Uitspraak
1.De procedure
- de conclusie van antwoord van 20 januari 2025 met bijlage A en B;
- de conclusie van repliek van 10 april 2025 met producties 5 tot en met 10.
Rechtbank Midden-Nederland
In deze zaak vordert [eiser] B.V., h.o.d.n. [handelsnaam 1], betaling van € 748,20 door [gedaagde], h.o.d.n. [handelsnaam 2], v.h.o.d.n. [handelsnaam 3]. [eiser] stelt dat [gedaagde] twee bestellingen heeft geplaatst bij de webshop [naam] en dat de vorderingen op [gedaagde] zijn gecedeerd aan [eiser]. [gedaagde] betwist de vordering en stelt dat hij slachtoffer is van identiteitsfraude.

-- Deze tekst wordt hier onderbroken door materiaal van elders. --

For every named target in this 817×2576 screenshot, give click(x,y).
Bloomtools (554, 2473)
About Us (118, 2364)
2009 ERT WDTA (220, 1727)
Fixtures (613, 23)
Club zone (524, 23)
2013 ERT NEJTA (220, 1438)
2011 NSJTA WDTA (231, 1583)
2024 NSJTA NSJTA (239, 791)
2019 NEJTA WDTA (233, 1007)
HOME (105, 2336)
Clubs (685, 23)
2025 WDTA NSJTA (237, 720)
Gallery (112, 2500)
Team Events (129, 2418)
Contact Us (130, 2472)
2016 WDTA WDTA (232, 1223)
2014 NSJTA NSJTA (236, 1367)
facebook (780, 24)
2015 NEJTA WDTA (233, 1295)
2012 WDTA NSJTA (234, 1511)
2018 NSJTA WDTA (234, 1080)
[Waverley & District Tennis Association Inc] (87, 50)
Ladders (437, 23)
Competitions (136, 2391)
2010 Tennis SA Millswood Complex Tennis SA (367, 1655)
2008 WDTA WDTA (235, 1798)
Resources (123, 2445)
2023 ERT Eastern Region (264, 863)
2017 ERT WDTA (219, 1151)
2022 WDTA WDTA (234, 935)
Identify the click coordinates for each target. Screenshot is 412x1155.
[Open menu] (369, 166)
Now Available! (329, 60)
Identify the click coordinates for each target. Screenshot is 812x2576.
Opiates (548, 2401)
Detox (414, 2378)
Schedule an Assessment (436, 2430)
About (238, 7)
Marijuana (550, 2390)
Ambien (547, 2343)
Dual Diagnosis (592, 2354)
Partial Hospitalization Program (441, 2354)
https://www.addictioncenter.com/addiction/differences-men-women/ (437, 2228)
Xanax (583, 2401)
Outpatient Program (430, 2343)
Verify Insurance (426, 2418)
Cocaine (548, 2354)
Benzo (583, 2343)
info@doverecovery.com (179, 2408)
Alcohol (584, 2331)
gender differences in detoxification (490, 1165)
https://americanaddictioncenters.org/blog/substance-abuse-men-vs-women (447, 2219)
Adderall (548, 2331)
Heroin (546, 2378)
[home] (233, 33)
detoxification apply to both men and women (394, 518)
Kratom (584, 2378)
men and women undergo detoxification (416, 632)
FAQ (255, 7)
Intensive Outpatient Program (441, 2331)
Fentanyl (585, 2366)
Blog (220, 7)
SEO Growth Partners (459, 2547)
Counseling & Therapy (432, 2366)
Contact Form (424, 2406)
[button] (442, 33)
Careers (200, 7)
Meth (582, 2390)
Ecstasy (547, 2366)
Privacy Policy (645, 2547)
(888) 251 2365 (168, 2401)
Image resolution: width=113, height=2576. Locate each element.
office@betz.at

De kantonrechter heeft de procedure op 25 juni 2025 behandeld, waarbij [gedaagde] niet meer heeft gereageerd na de conclusie van repliek. De kantonrechter heeft geoordeeld dat [gedaagde] de bestellingen heeft gedaan en dat er geen bewijs is voor zijn claim van identiteitsfraude. De kantonrechter heeft de vordering van [eiser] tot betaling van € 748,20 toegewezen, evenals de buitengerechtelijke incassokosten van € 112,23 en de wettelijke handelsrente van € 76,69. In totaal moet [gedaagde] € 937,12 betalen aan [eiser]. Daarnaast is [gedaagde] veroordeeld in de proceskosten van € 793,89. De beslissing is uitvoerbaar bij voorraad verklaard.